> **Your goal**
Return everything from the line containing "You are a computer-use agent. The height" down to the line containing "Open notifications bell in top bar", word for word, with both of those lines included and the pictures left out.

> **Task input**
□ □ □ □ □

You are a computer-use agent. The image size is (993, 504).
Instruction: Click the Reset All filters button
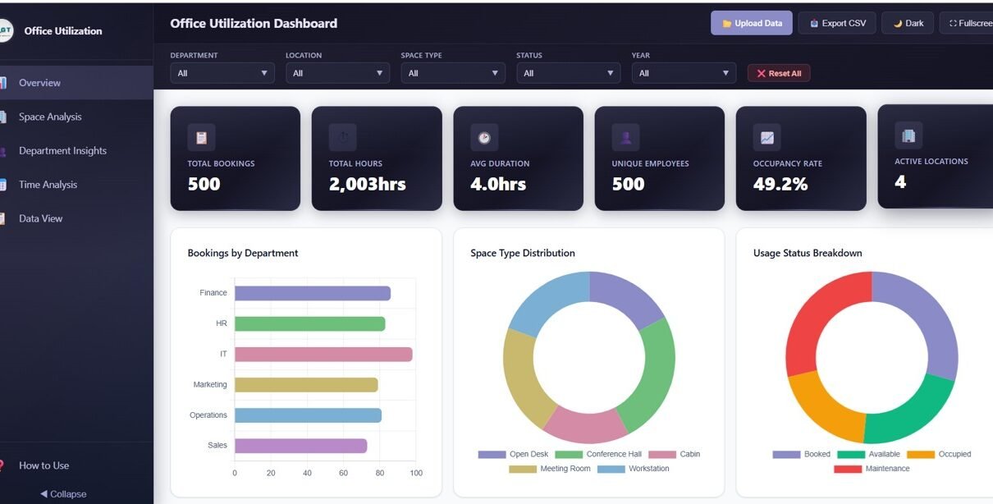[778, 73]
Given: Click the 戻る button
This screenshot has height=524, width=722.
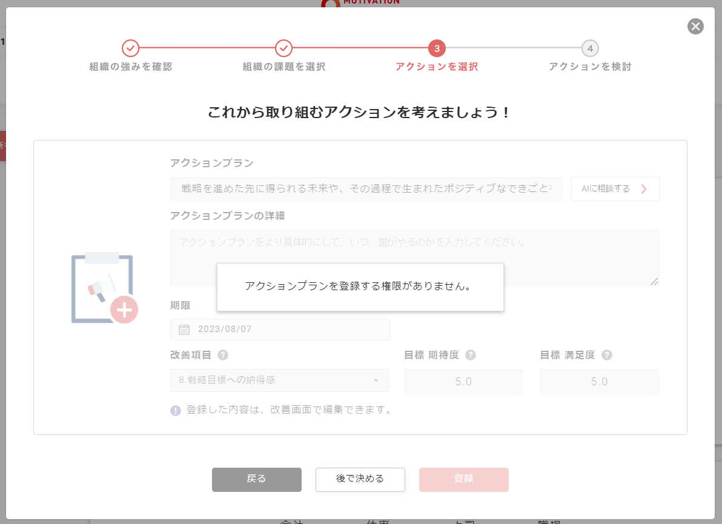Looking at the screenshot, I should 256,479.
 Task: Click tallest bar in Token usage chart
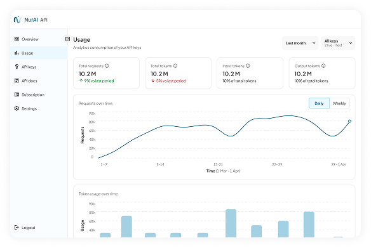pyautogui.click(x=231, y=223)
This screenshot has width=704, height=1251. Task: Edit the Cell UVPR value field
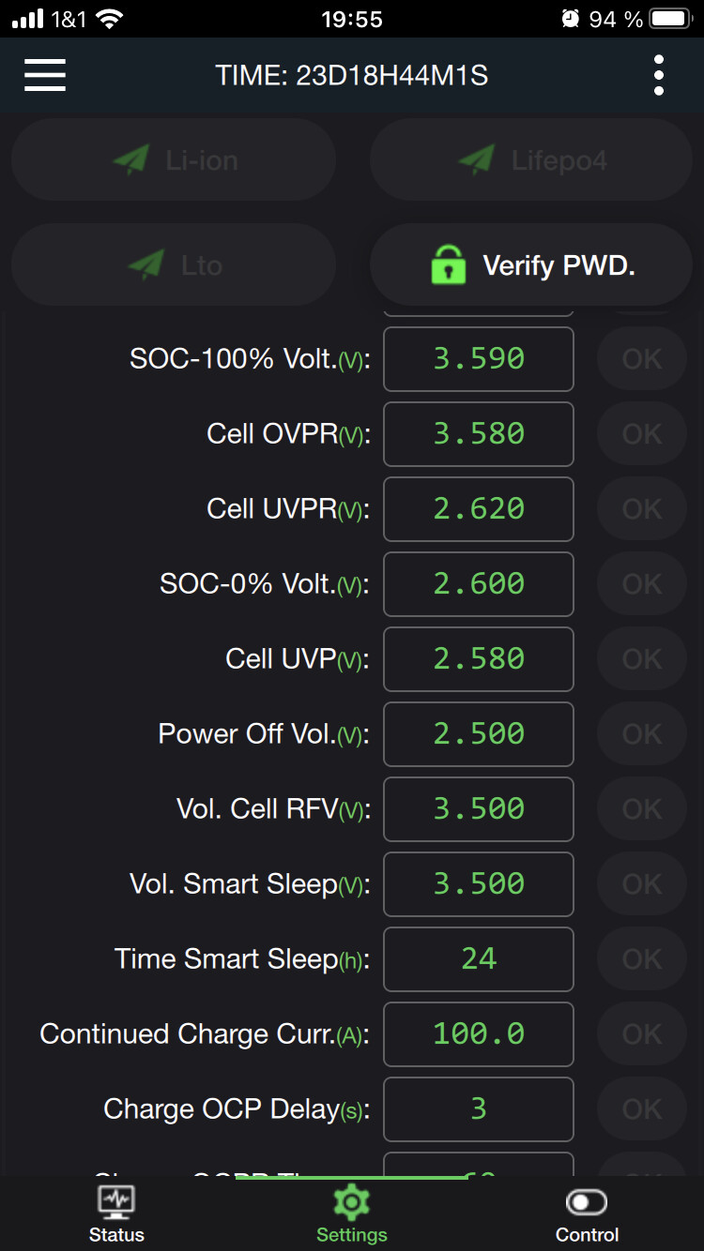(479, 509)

□ □ □ □ □

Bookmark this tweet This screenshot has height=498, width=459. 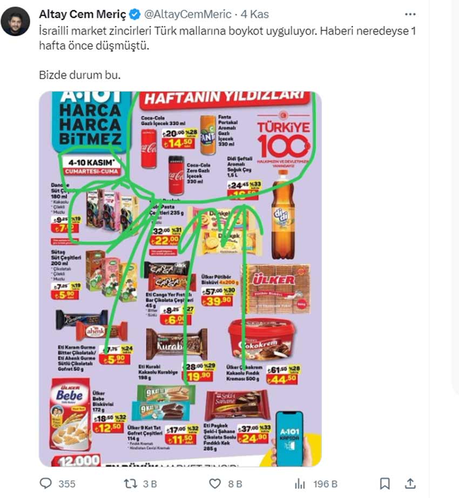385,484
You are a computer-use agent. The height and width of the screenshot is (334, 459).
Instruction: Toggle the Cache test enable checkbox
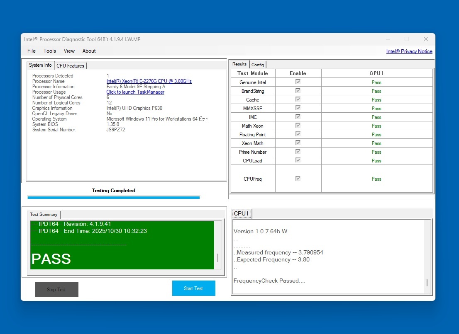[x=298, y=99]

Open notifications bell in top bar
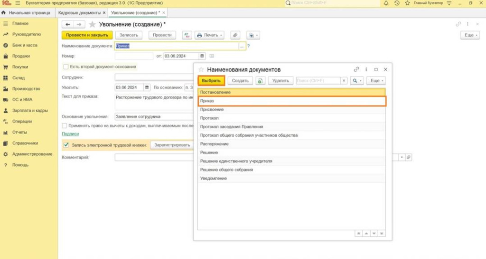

□ □ □ □ □

> **Exercise solution**
You are a computer-use agent. The height and width of the screenshot is (334, 459).
Instruction: Toggle the Cache test enable checkbox
[x=298, y=99]

Open notifications bell in top bar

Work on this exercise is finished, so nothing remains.